== Task to carry out ==
Extend the biographical text on Alice Vanderbilt Shepard Morris, which appears below ahead of the data, beginning right after its final sentence.

═════ Text segment ═════

Alice Vanderbilt Shepard Morris (December 7, 1874 – August 15, 1950) was a member of the Vanderbilt family. She co-founded the International Auxiliary Language Association (IALA).

Early life

Alice was born on December 7, 1874 in New York.  She was one of five daughters born to the former Margaret Louisa Vanderbilt (1845–1924) and, her husband, Elliot Fitch Shepard (1833–1893). Her mother was the eldest daughter of William Henry Vanderbilt and Maria Louisa (née Kissam) Vanderbilt. Her father was a lawyer, banker, and owner of the Mail and Express newspaper, as well as a founder and president of the New York State Bar Association.

═════ Data provided ═════

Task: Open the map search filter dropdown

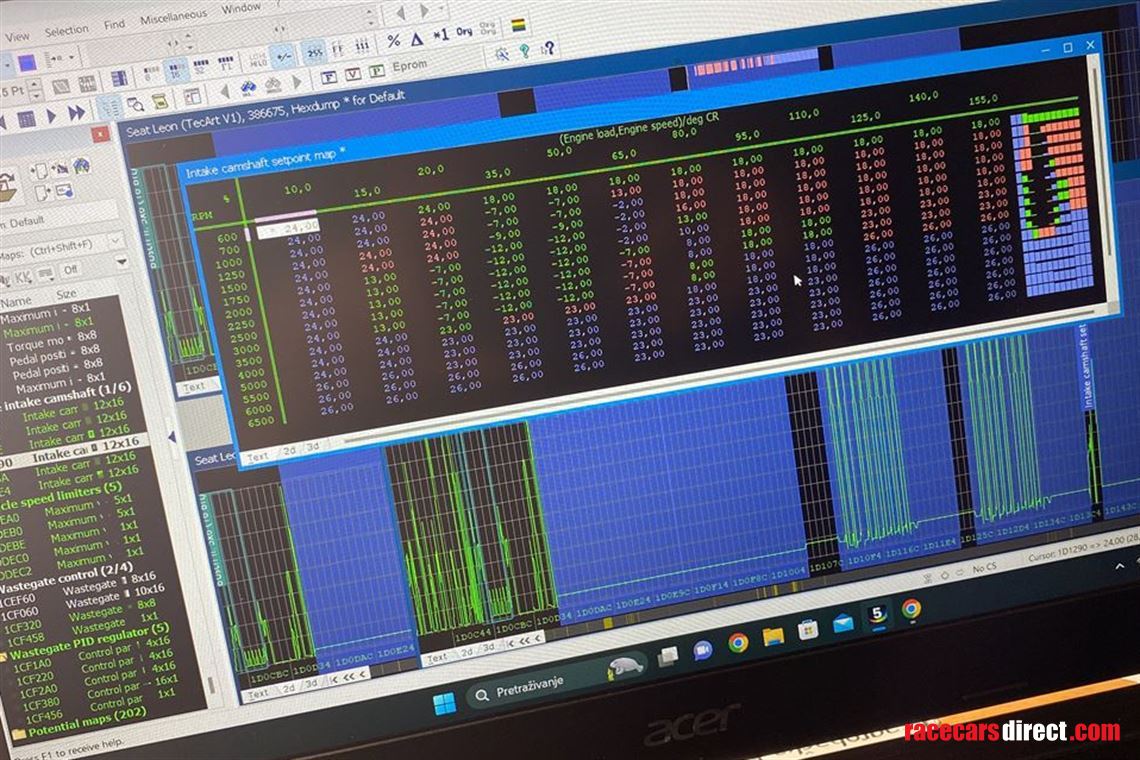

═════

== Result for this exercise ==
Alice was known to her family as "Angela" because of the sweetness of her disposition and the beauty of her face, well-demonstrated by her attached portrait. She was no true angel, however, and climbed a tree against her father's specific interdiction and fell out fracturing her thoracic spine. Her father, a hard man, refused to call the doctor to punish her disobedience. She grew up deformed in Woodlea, a mansion on the Hudson now occupied as the clubhouse of the Sleepy Hollow Country Club.  Among her siblings was sister Edith Shepard and brother Elliot Fitch Shepard Jr.

Education and work
She attended the Radcliffe College of Harvard University. She was an honorary member of the Phi Beta Kappa society. She also received an honorary doctorate in Literary Science from Syracuse University "as special recognition of the field of study that you have made your own, the field of the international auxiliary language." She was Vice President of the World Service Council of the YWCA United States.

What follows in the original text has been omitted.